Showing 2 changed files with 63 additions and 6 deletions.
diff --git a/test/test_env.py b/test/test_env.py
@@ -311,6 +311,62 @@ def test_rollout_predictability(device):
     ).all()
 
 
+# Check that the "terminated" key is filled in automatically if only the "done"
+# key is provided in `_step`.
+def test_done_key_completion_done():
+    class DoneEnv(CountingEnv):
+        def _step(
+            self,
+            tensordict: TensorDictBase,
+        ) -> TensorDictBase:
+            self.count += 1
+            tensordict = TensorDict(
+                source={
+                    "observation": self.count.clone(),
+                    "done": self.count > self.max_steps,
+                    "reward": torch.zeros_like(self.count, dtype=torch.float),
+                },
+                batch_size=self.batch_size,
+                device=self.device,
+            )
+            return tensordict
+
+    env = DoneEnv(max_steps=torch.tensor([[0], [1]]), batch_size=(2,))
+    td = env.reset()
+    env.rand_action(td)
+    td = env.step(td)
+    assert torch.equal(td[("next", "done")], torch.tensor([[True], [False]]))
+    assert torch.equal(td[("next", "terminated")], torch.tensor([[True], [False]]))
+
+
+# Check that the "done" key is filled in automatically if only the "terminated"
+# key is provided in `_step`.
+def test_done_key_completion_terminated():
+    class TerminatedEnv(CountingEnv):
+        def _step(
+            self,
+            tensordict: TensorDictBase,
+        ) -> TensorDictBase:
+            self.count += 1
+            tensordict = TensorDict(
+                source={
+                    "observation": self.count.clone(),
+                    "terminated": self.count > self.max_steps,
+                    "reward": torch.zeros_like(self.count, dtype=torch.float),
+                },
+                batch_size=self.batch_size,
+                device=self.device,
+            )
+            return tensordict
+
+    env = TerminatedEnv(max_steps=torch.tensor([[0], [1]]), batch_size=(2,))
+    td = env.reset()
+    env.rand_action(td)
+    td = env.step(td)
+    assert torch.equal(td[("next", "done")], torch.tensor([[True], [False]]))
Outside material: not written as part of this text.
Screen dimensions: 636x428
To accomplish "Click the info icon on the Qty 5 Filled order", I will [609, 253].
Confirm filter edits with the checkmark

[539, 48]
+    assert torch.equal(td[("next", "terminated")], torch.tensor([[True], [False]]))
+
+
 @pytest.mark.skipif(not _has_gym, reason="no gym")
 @pytest.mark.parametrize("env_name", [PENDULUM_VERSIONED])
 @pytest.mark.parametrize("frame_skip", [1])

diff --git a/torchrl/envs/common.py b/torchrl/envs/common.py
@@ -1515,7 +1515,8 @@ def _complete_done(
             shape = (*leading_dim, *item.shape)
             if val is not None:
                 if val.shape != shape:
-                    data.set(key, val.reshape(shape))
+                    val = val.reshape(shape)
+                    data.set(key, val)
                 vals[key] = val
 
         if len(vals) < i + 1:
@@ -1535,18 +1536,18 @@ def _complete_done(
                             "Cannot infer the value of terminated when only done and truncated are present."
                         )
                     data.set("terminated", val)
+                    data_keys.add("terminated")
                 elif (
                     key == "terminated"
                     and val is not None
                     and "done" in done_spec_keys
                     and "done" not in data_keys
                 ):
                     if "truncated" in data_keys:
-                        done = val | data.get("truncated")
-                        data.set("done", done)
-                    else:
-                        data.set("done", val)
-                elif val is None:
+                        val = val | data.get("truncated")
+                    data.set("done", val)
+                    data_keys.add("done")
+                elif val is None and key not in data_keys:
                     # we must keep this here: we only want to fill with 0s if we're sure
                     # done should not be copied to terminated or terminated to done
                     # in this case, just fill with 0s